Продолжите приведённый ниже текст о певице Ларисе Мондрус, начав сразу после его последнего предложения.

═════ ВЫБРАННЫЙ ОТРЫВОК

Юрий Гагарин (слева) и Лариса Мондрус на «Голубом огоньке» (1965)


Новогодний «Голубой огонек», показанный по ЦТ, где Мондрус засветилась «Лунным светом» Эдди Рознера, внес основную лепту во всесоюзную известность молодой певицы. Следом она появляется и в других телепередачах. Для очередного «Огонька» Мондрус в паре с Муслимом Магомаевым записала первый игровой клип «Разговор птиц», произведя на публику изрядный фурор: такого красивого дуэта, тем более с «объяснением в любви», советское ТВ еще не знало! На «Огоньке» 1965 года присутствовал первый космонавт Земли Юрий Алексеевич Гагарин, и нашей героине довелось не только спеть для звездного гостя, но и пообщаться.

Работа Ларисы в оркестре Рознера продолжалась недолго: она переходит на работу в Московский мюзик-холл, с которым дважды выезжает за границу (Польша и ГДР). С 1968 по 1972 год певица работает в Москонцерте: с успехом гастролирует и записывает новые песни. В 1971 году, с приходом Лапина, следует отлучение от эфиров, а затем и запреты на проведение сольных концертов. Для этого находятся смехотворные предлоги: однажды такой запрет был вызван тем, что она осмелилась выступить в Звездном городке перед космонавтами в мини-юбке. В другой раз Мондрус опять вызвали на ковер, после сняв с юбилейной праздничной программы уже за «макси»: длинные лоскутные рукава ее платья от Зайцева кому-то из жюри показались выглядящими, «как лохмотья».


* * *

Складывалась на редкость парадоксальная ситуация: популярность Мондрус у слушателей создавалась не благодаря, а скорее вопреки властям. Людям нравятся ее песни о простых человеческих чувствах, а чиновники Минкульта настойчиво рекомендуют ей «гражданскую тематику». «Душенька, ну что вы о любви да о любви. Включите в репертуар что-нибудь патриотическое, – советовал ей один опытный администратор, – подготовьте, к примеру, «Песни военных лет». Там (он поднял палец вверх) это оценят. Глядишь, и звание получите»… Конечно, иногда приходилось идти на компромисс: например, записывать патриотические опусы (от этого, кстати, зависело вступление ее мужа Эгила Шварца в Союз композиторов). Но вместе с осознанием всенародной признательности росло в ней и сопротивление той эстетике «лучезарной жизни», которая внедрялась на советской эстраде. Последней каплей, переполнившей чашу терпения, стала история с диском-гигантом, который зарубил на худсовете один композитор-классик. Ему пришелся не по вкусу «пессимизм» песни «Листопад».

«Мы решили – надо уезжать»

Время было такое, что в тюрьму никого не сажали, а дорогу на сцену закрывали потихонечку, чтобы никто не понял, почему.

══════════
═════ СТРОКИ ДАННЫХ

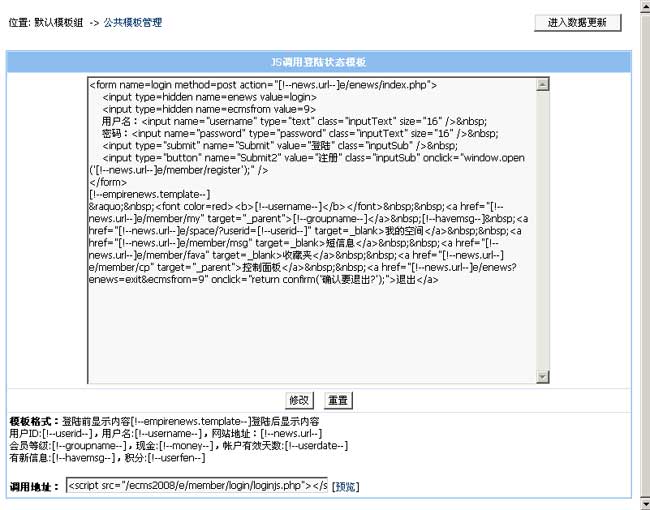Click the template textarea scrollbar up arrow

click(x=543, y=85)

══════════

- ОТВЕТ -
«У меня всегда были аншлаги. Куда бы я ни поехала, билеты за пару часов продавались, и вдруг в “Москонцерте” мне заявляют: ты будешь петь только одно отделение, а второе будет петь какой-нибудь Тютькин. Кто такой? Откуда? Никто не знает, билеты на него никто не покупает. Но он поет вместе со мной. А потом меня и вовсе перестали куда-либо приглашать. Наверно, мне было бы легче жить, если бы я прибегала к помощи могущественных друзей, генералов. Это было в порядке вещей, что женщина переходила от одного мужчины к другому, который мог дать ей больше. А мне, кроме Эгила, никого не нужно. Я как вышла за него замуж 47 лет назад, так и по сей день с ним. <…> Пытались разобраться, в чем дело. Нам отвечали: кто-то наверху вам вредит, а кто – разбирайтесь сами. Но мы были гордыми людьми, и нам разбираться ни с чем не хотелось. Да и разобраться было невозможно. Я готовила большую пластинку, но несколько песен запретили – мол, советскому человеку чужды эти ваши ностальгические настроения. <…> Мы решили, что хватит воевать с ветряными мельницами – надо уезжать. К тому времени мы уже объездили всю страну вдоль и поперек и подумали, что даже если на Западе я не буду такой популярной, то это не страшно. Буду чем-то другим заниматься. Мне ведь было всего 29 лет», – говорит певица.

* * *

Лариса Мондрус и Эгил Шварц решают уехать из страны. В 1973 году они подают документы в ОВИР и, получив разрешение на выезд «в Израиль», покидают СССР4. После этого из советского эфира исчезли либо были перезаписаны другими артистами песни «предательницы Родины» (к примеру, известная в то время песня «Для тех, кто ждет» была перезаписана Софией Ротару, причем первоначальный вариант был в той же аранжировке и тональности, что и у Мондрус). Размагничиваются и изымаются из фондов ее записи; в советской прессе появились заметки о том, что Лариса Мондрус якобы «попросилась назад в СССР», но, получив отказ в советском посольстве, «покончила жизнь самоубийством».

Лариса Мондрус. Первые годы эмиграции


За день до отъезда Муслим Магомаев пригласил в ресторан, не побоялся, хотя сам никогда не собирался уезжать. Прощаясь, сказал: «Лариса, мы с тобой всегда были друзьями, как бы ни сложилась жизнь, где бы ты ни оказалась, не забывай об этом». И подарил свою пластинку, которая только что вышла. Когда уже в Мюнхене Лариса разбирала вещи, обнаружила на обратной стороне конверта адрес и телефон Муслима. «Я ими никогда не воспользовалась. Боялась, что если начну переписываться, навлеку на него неприятности. Но это был трогательный и очень мужской поступок».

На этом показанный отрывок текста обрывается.